-- Records shown follows --

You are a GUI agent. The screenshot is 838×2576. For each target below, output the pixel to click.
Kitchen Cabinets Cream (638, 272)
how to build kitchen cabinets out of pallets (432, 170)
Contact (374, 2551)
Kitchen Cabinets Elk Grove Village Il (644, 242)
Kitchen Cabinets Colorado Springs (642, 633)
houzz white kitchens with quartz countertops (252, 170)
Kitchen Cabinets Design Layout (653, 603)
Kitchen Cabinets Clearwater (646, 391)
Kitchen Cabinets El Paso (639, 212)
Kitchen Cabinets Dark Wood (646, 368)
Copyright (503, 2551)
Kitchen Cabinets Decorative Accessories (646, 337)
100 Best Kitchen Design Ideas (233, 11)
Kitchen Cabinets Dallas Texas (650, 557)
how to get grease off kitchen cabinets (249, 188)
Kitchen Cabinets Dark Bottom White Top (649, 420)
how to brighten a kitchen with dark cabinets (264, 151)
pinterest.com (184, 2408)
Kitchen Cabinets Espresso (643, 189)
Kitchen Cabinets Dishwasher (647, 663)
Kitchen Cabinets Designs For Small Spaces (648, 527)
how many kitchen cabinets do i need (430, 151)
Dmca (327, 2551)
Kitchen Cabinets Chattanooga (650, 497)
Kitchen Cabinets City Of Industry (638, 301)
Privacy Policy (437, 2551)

-- Records shown concluded --
-- Records shown follows --

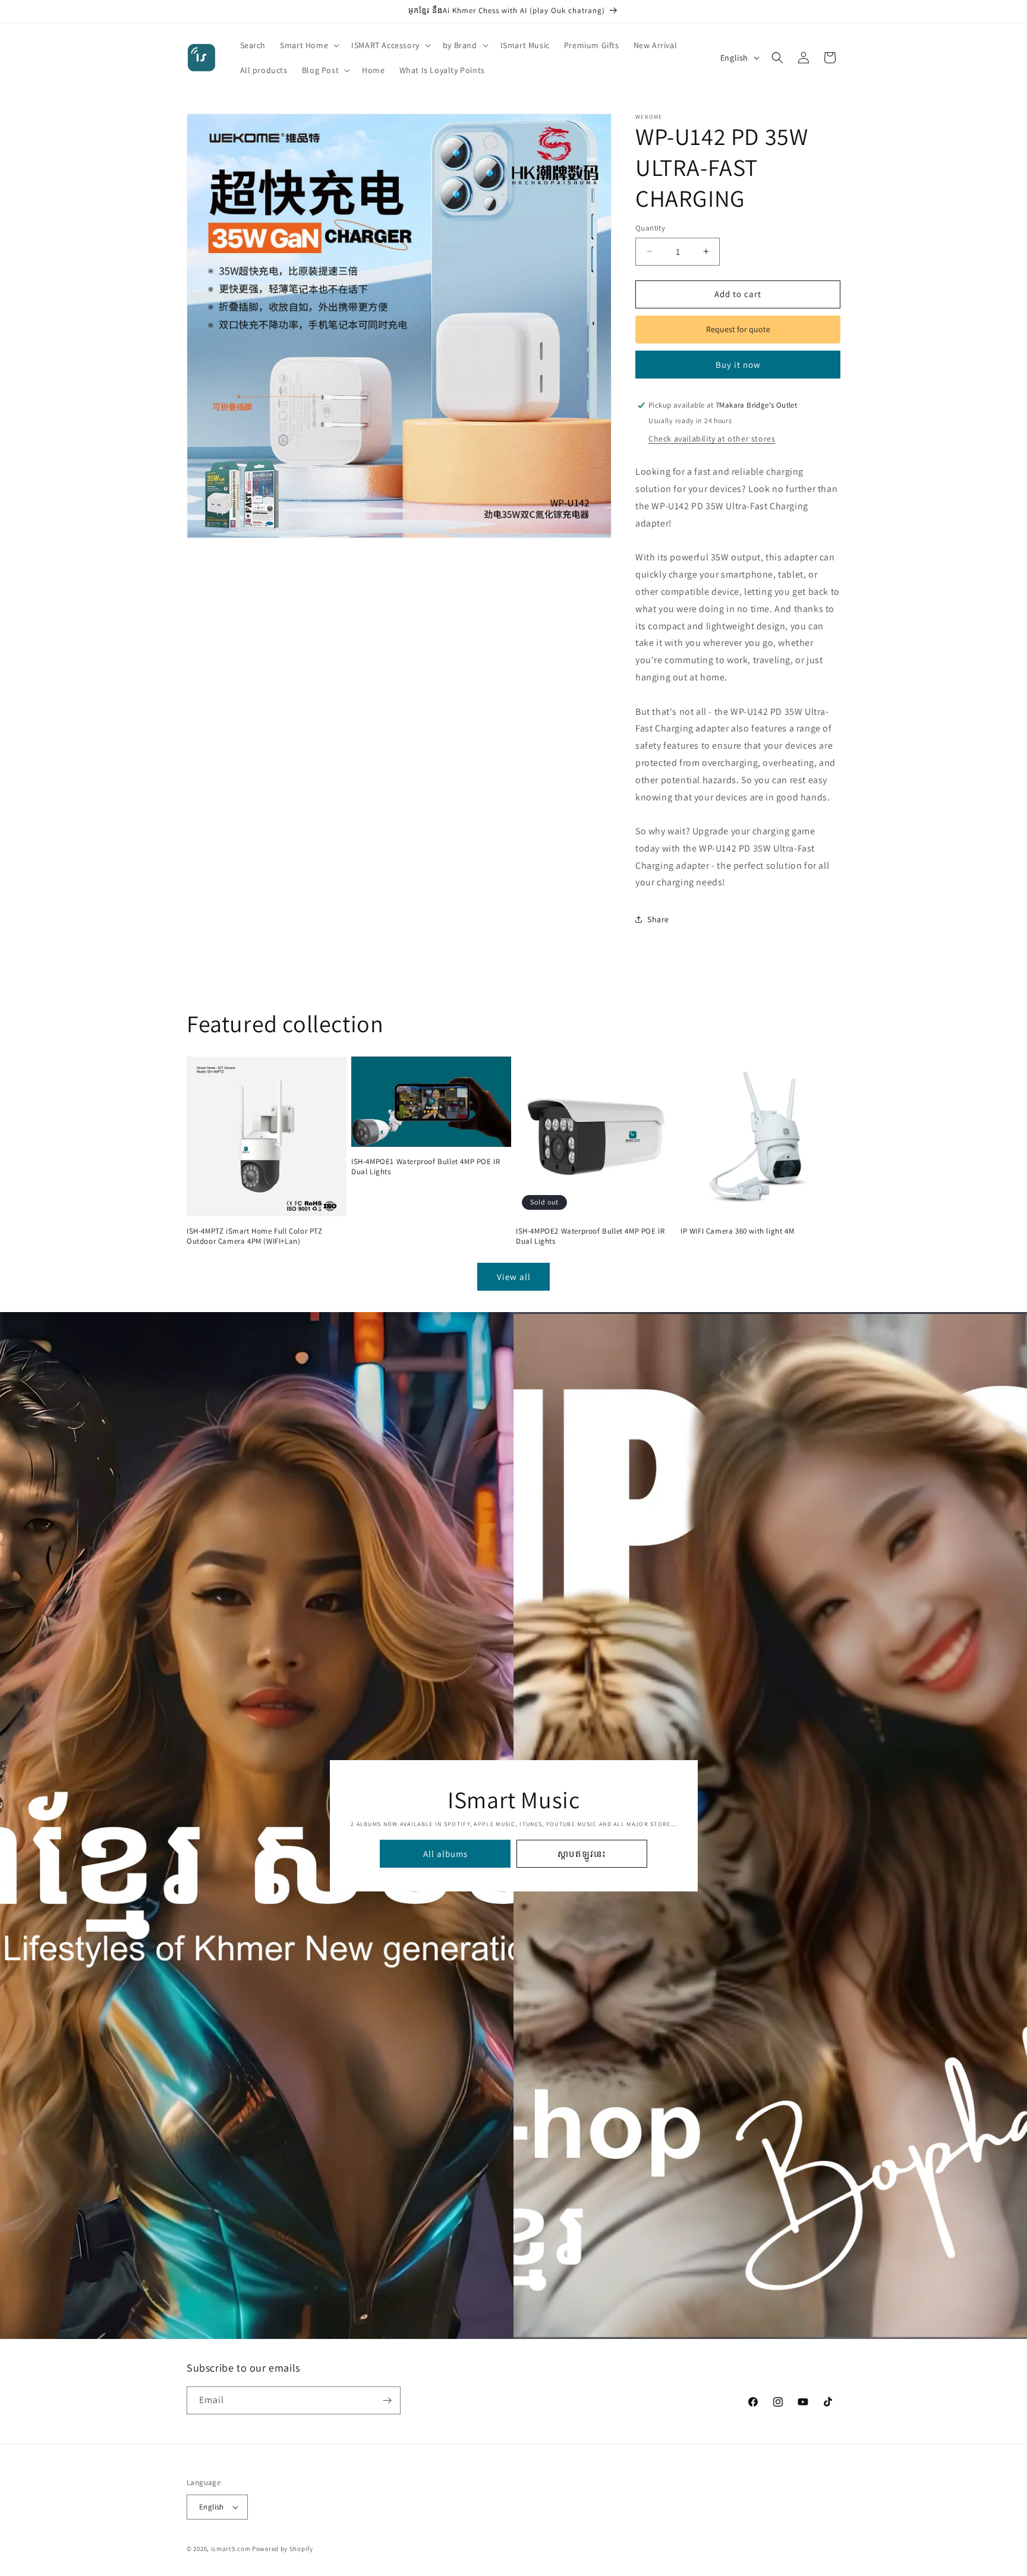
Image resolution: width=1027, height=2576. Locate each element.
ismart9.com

-- Records shown concluded --

- **The problem**
Scan the material above for the word "with". Copy each line where it occurs.

- **Written reply**
houzz white kitchens with quartz countertops (252, 170)
how to brighten a kitchen with dark cabinets (264, 151)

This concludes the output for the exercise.